(TASK INPUTS)

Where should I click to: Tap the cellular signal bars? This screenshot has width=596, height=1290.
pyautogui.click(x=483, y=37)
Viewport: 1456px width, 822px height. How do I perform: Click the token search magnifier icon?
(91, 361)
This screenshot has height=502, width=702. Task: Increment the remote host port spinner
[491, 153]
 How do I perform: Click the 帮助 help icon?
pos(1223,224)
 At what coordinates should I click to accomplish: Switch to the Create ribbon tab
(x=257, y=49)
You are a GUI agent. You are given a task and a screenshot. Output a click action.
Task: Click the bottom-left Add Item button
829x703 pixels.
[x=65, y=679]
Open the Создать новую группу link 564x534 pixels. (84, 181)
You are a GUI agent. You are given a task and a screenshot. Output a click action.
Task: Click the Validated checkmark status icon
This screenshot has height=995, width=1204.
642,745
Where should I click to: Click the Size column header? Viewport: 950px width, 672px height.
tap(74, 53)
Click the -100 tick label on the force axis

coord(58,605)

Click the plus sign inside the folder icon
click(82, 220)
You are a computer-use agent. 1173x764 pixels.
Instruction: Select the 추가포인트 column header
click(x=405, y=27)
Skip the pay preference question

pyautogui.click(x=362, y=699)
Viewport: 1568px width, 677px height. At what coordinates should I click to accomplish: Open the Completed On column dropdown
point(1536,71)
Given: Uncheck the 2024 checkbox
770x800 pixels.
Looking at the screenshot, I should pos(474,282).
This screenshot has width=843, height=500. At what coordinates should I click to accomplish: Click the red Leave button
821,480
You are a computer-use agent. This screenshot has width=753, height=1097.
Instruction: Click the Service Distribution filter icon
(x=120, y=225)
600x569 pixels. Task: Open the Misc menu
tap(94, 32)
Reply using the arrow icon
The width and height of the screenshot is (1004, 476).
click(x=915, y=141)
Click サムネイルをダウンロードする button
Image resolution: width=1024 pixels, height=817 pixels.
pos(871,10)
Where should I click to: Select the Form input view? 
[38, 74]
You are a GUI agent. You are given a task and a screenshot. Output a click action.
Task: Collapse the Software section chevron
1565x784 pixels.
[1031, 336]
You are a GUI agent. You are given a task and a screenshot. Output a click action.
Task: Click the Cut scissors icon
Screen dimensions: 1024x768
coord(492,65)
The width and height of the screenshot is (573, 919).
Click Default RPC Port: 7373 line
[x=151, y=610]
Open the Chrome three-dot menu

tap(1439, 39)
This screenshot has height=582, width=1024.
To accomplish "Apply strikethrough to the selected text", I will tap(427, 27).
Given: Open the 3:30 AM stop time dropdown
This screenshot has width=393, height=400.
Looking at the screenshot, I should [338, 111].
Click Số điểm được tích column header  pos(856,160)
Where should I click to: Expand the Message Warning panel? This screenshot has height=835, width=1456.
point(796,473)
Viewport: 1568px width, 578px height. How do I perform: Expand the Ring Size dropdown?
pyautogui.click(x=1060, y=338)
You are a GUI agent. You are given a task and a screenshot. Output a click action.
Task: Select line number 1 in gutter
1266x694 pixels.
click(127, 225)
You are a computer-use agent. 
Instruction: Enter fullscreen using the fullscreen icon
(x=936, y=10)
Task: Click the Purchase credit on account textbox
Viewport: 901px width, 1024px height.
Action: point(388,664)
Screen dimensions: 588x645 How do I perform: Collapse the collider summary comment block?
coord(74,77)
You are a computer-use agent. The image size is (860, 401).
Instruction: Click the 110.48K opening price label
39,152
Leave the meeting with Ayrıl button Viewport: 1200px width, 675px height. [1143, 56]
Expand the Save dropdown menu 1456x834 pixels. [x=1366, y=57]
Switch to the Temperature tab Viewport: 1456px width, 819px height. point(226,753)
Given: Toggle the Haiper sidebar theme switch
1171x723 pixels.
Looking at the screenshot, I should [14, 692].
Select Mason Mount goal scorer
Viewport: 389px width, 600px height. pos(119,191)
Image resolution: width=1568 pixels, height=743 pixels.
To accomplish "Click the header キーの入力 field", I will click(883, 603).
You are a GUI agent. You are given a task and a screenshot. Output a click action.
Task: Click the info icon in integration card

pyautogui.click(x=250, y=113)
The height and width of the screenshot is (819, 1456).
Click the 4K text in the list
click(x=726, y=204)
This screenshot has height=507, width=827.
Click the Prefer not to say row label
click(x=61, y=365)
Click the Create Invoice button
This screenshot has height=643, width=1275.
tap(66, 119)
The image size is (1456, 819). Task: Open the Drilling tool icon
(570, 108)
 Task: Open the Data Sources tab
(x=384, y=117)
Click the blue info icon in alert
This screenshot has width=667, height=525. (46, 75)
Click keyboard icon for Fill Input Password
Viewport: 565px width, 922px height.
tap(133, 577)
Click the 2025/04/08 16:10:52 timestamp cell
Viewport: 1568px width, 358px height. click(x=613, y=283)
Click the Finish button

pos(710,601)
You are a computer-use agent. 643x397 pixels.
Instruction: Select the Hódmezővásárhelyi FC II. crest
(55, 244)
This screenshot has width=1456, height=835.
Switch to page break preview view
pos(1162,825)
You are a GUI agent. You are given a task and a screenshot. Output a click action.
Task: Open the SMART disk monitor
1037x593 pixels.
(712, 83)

(REQUIREMENT)
Copy these items verbatim, keeping every line in its original order.

(EXERCISE RESPONSE)
Where should I click to: Tap the cellular signal bars? This screenshot has width=596, height=1290.
pyautogui.click(x=483, y=37)
Viewport: 1456px width, 822px height. How do I perform: Click the token search magnifier icon?
(91, 361)
This screenshot has height=502, width=702. Task: Increment the remote host port spinner
[491, 153]
 How do I perform: Click the 帮助 help icon?
pos(1223,224)
 At what coordinates should I click to accomplish: Switch to the Create ribbon tab
(x=257, y=49)
You are a GUI agent. You are given a task and a screenshot. Output a click action.
Task: Click the bottom-left Add Item button
829x703 pixels.
[x=65, y=679]
Open the Создать новую группу link 564x534 pixels. (84, 181)
You are a GUI agent. You are given a task and a screenshot. Output a click action.
Task: Click the Validated checkmark status icon
This screenshot has height=995, width=1204.
642,745
Where should I click to: Click the Size column header? Viewport: 950px width, 672px height.
tap(74, 53)
Click the -100 tick label on the force axis

coord(58,605)

Click the plus sign inside the folder icon
click(82, 220)
You are a computer-use agent. 1173x764 pixels.
Instruction: Select the 추가포인트 column header
click(x=405, y=27)
Skip the pay preference question

pyautogui.click(x=362, y=699)
Viewport: 1568px width, 677px height. At what coordinates should I click to accomplish: Open the Completed On column dropdown
point(1536,71)
Given: Uncheck the 2024 checkbox
770x800 pixels.
Looking at the screenshot, I should pos(474,282).
This screenshot has width=843, height=500. At what coordinates should I click to accomplish: Click the red Leave button
821,480
You are a computer-use agent. This screenshot has width=753, height=1097.
Instruction: Click the Service Distribution filter icon
(x=120, y=225)
600x569 pixels. Task: Open the Misc menu
tap(94, 32)
Reply using the arrow icon
The width and height of the screenshot is (1004, 476).
click(x=915, y=141)
Click サムネイルをダウンロードする button
Image resolution: width=1024 pixels, height=817 pixels.
pos(871,10)
Where should I click to: Select the Form input view? 
[38, 74]
You are a GUI agent. You are given a task and a screenshot. Output a click action.
Task: Collapse the Software section chevron
1565x784 pixels.
[1031, 336]
You are a GUI agent. You are given a task and a screenshot. Output a click action.
Task: Click the Cut scissors icon
Screen dimensions: 1024x768
coord(492,65)
The width and height of the screenshot is (573, 919).
Click Default RPC Port: 7373 line
[x=151, y=610]
Open the Chrome three-dot menu

tap(1439, 39)
This screenshot has height=582, width=1024.
To accomplish "Apply strikethrough to the selected text", I will tap(427, 27).
Given: Open the 3:30 AM stop time dropdown
This screenshot has width=393, height=400.
Looking at the screenshot, I should [338, 111].
Click Số điểm được tích column header  pos(856,160)
Where should I click to: Expand the Message Warning panel? This screenshot has height=835, width=1456.
point(796,473)
Viewport: 1568px width, 578px height. How do I perform: Expand the Ring Size dropdown?
pyautogui.click(x=1060, y=338)
You are a GUI agent. You are given a task and a screenshot. Output a click action.
Task: Select line number 1 in gutter
1266x694 pixels.
click(127, 225)
You are a computer-use agent. 
Instruction: Enter fullscreen using the fullscreen icon
(x=936, y=10)
Task: Click the Purchase credit on account textbox
Viewport: 901px width, 1024px height.
Action: point(388,664)
Screen dimensions: 588x645 How do I perform: Collapse the collider summary comment block?
coord(74,77)
You are a computer-use agent. The image size is (860, 401).
Instruction: Click the 110.48K opening price label
39,152
Leave the meeting with Ayrıl button Viewport: 1200px width, 675px height. [1143, 56]
Expand the Save dropdown menu 1456x834 pixels. [x=1366, y=57]
Switch to the Temperature tab Viewport: 1456px width, 819px height. point(226,753)
Given: Toggle the Haiper sidebar theme switch
1171x723 pixels.
Looking at the screenshot, I should [14, 692].
Select Mason Mount goal scorer
Viewport: 389px width, 600px height. pos(119,191)
Image resolution: width=1568 pixels, height=743 pixels.
To accomplish "Click the header キーの入力 field", I will click(883, 603).
You are a GUI agent. You are given a task and a screenshot. Output a click action.
Task: Click the info icon in integration card

pyautogui.click(x=250, y=113)
The height and width of the screenshot is (819, 1456).
Click the 4K text in the list
click(x=726, y=204)
This screenshot has height=507, width=827.
Click the Prefer not to say row label
click(x=61, y=365)
Click the Create Invoice button
This screenshot has height=643, width=1275.
tap(66, 119)
The image size is (1456, 819). Task: Open the Drilling tool icon
(570, 108)
 Task: Open the Data Sources tab
(x=384, y=117)
Click the blue info icon in alert
This screenshot has width=667, height=525. (46, 75)
Click keyboard icon for Fill Input Password
Viewport: 565px width, 922px height.
tap(133, 577)
Click the 2025/04/08 16:10:52 timestamp cell
Viewport: 1568px width, 358px height. click(x=613, y=283)
Click the Finish button

pos(710,601)
You are a computer-use agent. 643x397 pixels.
Instruction: Select the Hódmezővásárhelyi FC II. crest
(55, 244)
This screenshot has width=1456, height=835.
Switch to page break preview view
pos(1162,825)
You are a GUI agent. You are given a task and a screenshot. Output a click action.
Task: Open the SMART disk monitor
1037x593 pixels.
(712, 83)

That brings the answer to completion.